Online task executes faster than local task on win10 PC

Dear All,

We have recently developed a visuomotor task (DSP task) in our lab. The task consist in the presentation of sequences on the screen made by 10 displays. Each display is made by 5 squares (4 with black edges and 1 with a red edge indicating the keyboard touch to press). The transition between consecutive displays takes place immediately after the keyboard touch is pressed. Participants need to execute as fast as possible correct sequences. The squares are shapes drawn from psychopy builder, no image is loaded.

We have first developed the laboratory version of this task (executed on a lab PC with Win10) from builder + inline codes (which I will call here: “Task”), and then created the corresponding online experiment (which I will call here: “Task WEB”). Over 6 weeks, participants perform 30 home-based sessions of the “Task WEB” which they execute on their own laptop by accessing the URL of the experiment. Every 2 weeks , they also come to the lab and they perform on the lab PC (win10) one additional session of the “Task” (for a total of 4 laboratory sessions: n°1 before training, n°2 after 2 weeks, n°3 after 4 weeks and n°4 after 6 weeks - at the end of the training). As previously said, this task is run locally from the psychopy app (not from the URL link). During these laboratory sessions we record electrophysiological measures. Participants use the same keyboard during home and laboratory sessions.
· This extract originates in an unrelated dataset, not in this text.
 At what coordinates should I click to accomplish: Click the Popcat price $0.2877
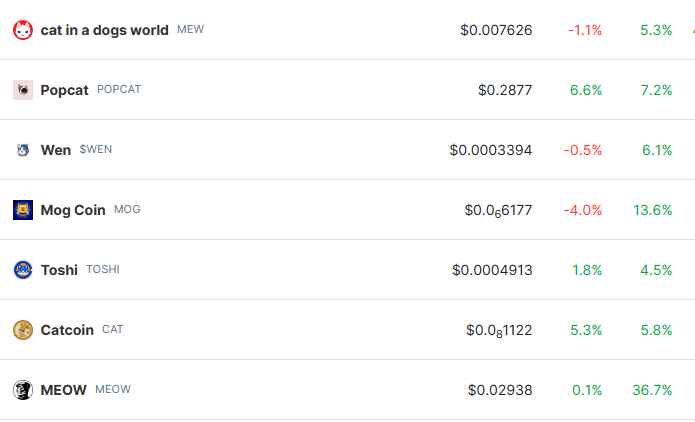[505, 90]
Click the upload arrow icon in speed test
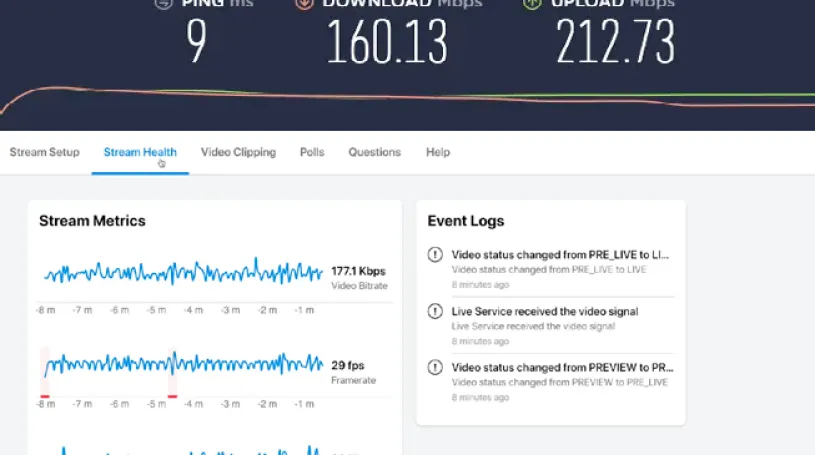Image resolution: width=815 pixels, height=455 pixels. coord(531,3)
The web task is working very well and we are really happy about the performance so far. This is a great tool to follow the progress of the participants without accessing to their own laptop. However, we recently observed something that we cannot really understand completely and very tricky to debug. The 3rd and the 4th laboratory-based sessions occur after 20 and 30 home-based training sessions: participants are therefore very trained and are supposed to be very very fast in executing the sequences during these laboratory sessions. However, they find it difficult to maintain the same performance they had with the “Task WEB”. The feeling is shared across participants: that is, they declare that the transitions between displays seems slower in the laboratory “Task” compared to the “Task WEB”, and this makes them committing more errors and being slower than usual.

This is really difficult for us to debug because only a well trained person on the task can sensibly feel if any change made on the code will bring some effects when the task is executed.

We thought that this difference in timing might be related to the way the browser (“Task WEB”) and python (“Task”) are accessing the graphic card (browser performs a sort of “acceleration” of the task by best using the graphic card resources)? Would that be possible?

Do you have any other possible explanations for this behavior?

Many many thanks for you support, and looking forward to any possible suggestion.

P.

No, there is no inherent reason for performance to be better online.

Given the limited information provided, my only suggestion would be to look at the one salient difference between the two that you do mention: the physiological recordings. Is it possible that you have some custom code there that could explain some sort of delay?

Lastly, try to narrow things down. We don’t know anything about your task, but the subjects are reporting where they think the delay is. So examine the log files and look for the timings of various events around that point in your trial. Do the recorded times actually deviate from the expected times, and if so, by how much, and is it by a constant or variable amount?

You’ll need to do more detective work and provide us more information to get any more useful suggestions.